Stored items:

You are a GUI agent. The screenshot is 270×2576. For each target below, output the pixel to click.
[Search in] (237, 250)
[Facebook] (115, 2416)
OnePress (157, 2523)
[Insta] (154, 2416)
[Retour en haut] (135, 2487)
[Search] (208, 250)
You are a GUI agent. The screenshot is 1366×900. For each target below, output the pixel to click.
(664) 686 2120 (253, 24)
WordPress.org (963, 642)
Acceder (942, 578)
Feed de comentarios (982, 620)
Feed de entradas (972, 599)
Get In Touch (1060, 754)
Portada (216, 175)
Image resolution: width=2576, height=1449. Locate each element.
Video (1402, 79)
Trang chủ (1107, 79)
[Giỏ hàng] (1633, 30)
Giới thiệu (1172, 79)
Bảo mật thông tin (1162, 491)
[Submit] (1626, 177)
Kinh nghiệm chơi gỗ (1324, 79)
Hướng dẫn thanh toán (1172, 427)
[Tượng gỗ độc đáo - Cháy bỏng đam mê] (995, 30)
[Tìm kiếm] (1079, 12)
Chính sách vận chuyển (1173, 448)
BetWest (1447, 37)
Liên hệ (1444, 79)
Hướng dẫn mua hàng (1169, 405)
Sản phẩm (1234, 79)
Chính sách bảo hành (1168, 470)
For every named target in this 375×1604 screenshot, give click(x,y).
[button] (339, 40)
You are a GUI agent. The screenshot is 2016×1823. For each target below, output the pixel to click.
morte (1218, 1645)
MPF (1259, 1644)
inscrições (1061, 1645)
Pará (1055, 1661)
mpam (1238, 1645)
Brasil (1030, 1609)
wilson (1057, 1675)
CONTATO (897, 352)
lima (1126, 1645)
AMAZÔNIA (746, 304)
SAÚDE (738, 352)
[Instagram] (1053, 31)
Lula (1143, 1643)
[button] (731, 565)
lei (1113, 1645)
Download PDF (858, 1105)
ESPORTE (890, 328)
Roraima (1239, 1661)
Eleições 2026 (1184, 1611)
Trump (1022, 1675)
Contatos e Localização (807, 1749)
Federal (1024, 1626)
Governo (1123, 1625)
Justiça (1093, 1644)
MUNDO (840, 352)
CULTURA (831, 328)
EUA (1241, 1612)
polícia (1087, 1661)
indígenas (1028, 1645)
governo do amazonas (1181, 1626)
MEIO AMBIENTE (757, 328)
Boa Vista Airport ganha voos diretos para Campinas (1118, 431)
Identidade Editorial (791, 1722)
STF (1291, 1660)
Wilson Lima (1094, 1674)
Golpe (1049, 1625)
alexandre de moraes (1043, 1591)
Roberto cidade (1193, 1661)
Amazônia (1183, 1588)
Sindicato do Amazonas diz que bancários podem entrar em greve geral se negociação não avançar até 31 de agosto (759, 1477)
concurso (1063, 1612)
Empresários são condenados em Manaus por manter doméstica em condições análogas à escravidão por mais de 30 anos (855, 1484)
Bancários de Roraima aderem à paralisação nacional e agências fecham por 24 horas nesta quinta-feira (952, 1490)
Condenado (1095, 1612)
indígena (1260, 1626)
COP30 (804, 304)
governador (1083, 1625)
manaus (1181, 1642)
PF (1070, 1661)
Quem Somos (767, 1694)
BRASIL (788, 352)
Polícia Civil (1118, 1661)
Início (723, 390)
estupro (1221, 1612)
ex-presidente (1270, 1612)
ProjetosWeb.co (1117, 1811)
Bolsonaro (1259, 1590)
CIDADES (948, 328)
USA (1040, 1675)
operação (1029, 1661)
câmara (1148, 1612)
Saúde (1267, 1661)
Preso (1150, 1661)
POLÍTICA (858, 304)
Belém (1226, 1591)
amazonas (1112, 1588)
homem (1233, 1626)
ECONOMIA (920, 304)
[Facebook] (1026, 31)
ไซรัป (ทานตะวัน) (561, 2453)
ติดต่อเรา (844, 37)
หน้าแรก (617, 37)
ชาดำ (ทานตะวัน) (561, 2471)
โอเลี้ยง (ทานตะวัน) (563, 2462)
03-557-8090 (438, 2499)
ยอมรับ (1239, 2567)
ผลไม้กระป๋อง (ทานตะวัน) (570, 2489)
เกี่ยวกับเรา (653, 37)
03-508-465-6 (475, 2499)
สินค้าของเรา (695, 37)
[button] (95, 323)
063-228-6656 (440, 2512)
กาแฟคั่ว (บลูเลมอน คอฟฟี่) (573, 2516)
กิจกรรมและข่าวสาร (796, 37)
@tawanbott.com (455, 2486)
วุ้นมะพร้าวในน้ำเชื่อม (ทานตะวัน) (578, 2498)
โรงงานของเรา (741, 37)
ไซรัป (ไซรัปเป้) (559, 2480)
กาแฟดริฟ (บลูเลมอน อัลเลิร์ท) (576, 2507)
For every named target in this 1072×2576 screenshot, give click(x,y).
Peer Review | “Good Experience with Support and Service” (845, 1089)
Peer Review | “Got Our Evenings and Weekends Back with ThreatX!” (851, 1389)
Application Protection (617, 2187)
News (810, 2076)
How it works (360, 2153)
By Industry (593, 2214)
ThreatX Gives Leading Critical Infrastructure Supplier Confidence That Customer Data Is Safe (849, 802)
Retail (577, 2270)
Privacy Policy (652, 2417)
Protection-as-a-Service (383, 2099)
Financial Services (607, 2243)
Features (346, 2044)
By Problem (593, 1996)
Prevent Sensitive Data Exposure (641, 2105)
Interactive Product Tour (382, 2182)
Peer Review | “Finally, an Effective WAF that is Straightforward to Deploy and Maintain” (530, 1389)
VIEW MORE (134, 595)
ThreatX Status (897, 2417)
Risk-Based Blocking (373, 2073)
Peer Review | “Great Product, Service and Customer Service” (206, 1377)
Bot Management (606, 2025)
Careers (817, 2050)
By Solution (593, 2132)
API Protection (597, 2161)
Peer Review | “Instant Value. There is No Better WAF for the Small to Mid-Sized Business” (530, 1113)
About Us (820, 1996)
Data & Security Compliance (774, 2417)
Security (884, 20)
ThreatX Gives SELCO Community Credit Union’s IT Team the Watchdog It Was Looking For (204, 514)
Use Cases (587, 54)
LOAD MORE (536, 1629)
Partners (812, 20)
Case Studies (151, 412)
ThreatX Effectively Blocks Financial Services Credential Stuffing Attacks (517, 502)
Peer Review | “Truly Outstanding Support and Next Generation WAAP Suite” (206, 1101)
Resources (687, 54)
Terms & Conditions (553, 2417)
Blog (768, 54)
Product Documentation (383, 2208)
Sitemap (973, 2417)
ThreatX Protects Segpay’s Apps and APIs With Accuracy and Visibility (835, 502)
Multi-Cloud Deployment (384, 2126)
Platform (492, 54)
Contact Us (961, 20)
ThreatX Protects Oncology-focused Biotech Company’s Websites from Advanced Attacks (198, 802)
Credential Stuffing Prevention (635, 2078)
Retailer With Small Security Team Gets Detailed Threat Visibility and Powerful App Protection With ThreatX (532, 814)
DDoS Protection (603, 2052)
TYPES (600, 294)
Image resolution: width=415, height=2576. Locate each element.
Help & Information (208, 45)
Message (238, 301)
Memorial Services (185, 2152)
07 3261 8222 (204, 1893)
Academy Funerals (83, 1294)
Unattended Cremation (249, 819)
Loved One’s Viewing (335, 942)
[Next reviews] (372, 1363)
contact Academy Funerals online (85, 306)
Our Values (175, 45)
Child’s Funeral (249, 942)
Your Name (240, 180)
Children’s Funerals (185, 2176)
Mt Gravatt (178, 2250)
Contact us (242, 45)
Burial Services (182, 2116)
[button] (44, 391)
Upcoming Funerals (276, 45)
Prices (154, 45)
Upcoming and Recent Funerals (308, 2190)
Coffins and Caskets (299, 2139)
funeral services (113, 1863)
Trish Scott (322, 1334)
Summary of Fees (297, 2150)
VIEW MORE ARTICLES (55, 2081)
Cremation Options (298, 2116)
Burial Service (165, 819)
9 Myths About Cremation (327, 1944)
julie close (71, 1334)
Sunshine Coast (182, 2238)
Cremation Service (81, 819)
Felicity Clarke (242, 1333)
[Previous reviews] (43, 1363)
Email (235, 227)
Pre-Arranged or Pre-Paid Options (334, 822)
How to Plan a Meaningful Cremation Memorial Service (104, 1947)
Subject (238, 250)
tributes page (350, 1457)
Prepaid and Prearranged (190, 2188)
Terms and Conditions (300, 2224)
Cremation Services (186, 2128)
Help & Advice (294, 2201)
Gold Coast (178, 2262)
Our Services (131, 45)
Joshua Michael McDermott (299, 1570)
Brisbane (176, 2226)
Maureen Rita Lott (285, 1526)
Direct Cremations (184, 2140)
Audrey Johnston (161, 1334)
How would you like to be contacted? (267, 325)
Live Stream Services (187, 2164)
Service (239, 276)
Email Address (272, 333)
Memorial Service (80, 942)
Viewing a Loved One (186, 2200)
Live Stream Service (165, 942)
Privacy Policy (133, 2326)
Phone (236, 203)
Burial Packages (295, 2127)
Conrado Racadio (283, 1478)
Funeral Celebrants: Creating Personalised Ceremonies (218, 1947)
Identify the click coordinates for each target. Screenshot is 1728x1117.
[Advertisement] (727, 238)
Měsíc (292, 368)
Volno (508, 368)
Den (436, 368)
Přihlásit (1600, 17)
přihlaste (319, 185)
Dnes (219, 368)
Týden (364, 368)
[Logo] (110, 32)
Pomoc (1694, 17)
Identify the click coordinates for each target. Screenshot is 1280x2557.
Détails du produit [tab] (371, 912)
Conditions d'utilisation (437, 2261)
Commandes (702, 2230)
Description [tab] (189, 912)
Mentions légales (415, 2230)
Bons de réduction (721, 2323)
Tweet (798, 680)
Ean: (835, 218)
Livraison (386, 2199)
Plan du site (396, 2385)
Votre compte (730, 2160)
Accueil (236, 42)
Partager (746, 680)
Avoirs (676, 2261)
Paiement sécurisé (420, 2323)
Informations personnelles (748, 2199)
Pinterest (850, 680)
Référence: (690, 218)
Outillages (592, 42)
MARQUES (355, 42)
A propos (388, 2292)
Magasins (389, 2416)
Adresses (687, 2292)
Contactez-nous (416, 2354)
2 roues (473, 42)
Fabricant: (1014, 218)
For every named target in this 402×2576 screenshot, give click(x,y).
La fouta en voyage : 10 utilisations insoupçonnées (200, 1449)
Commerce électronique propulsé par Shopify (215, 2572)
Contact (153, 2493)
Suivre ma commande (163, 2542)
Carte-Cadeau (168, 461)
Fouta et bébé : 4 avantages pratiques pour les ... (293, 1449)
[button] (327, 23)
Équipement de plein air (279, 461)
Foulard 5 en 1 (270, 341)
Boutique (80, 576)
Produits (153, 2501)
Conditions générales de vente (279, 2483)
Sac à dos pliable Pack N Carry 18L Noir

_INSTRUCTIONS FOR THE TASK_. Which lines of the data contain the string "width"? Copy each one.

_EXERCISE OUTPUT_.
Image resolution: width=2576, height=1449. Locate each element.
Image resolution: width=415, height=2576. Locate each element.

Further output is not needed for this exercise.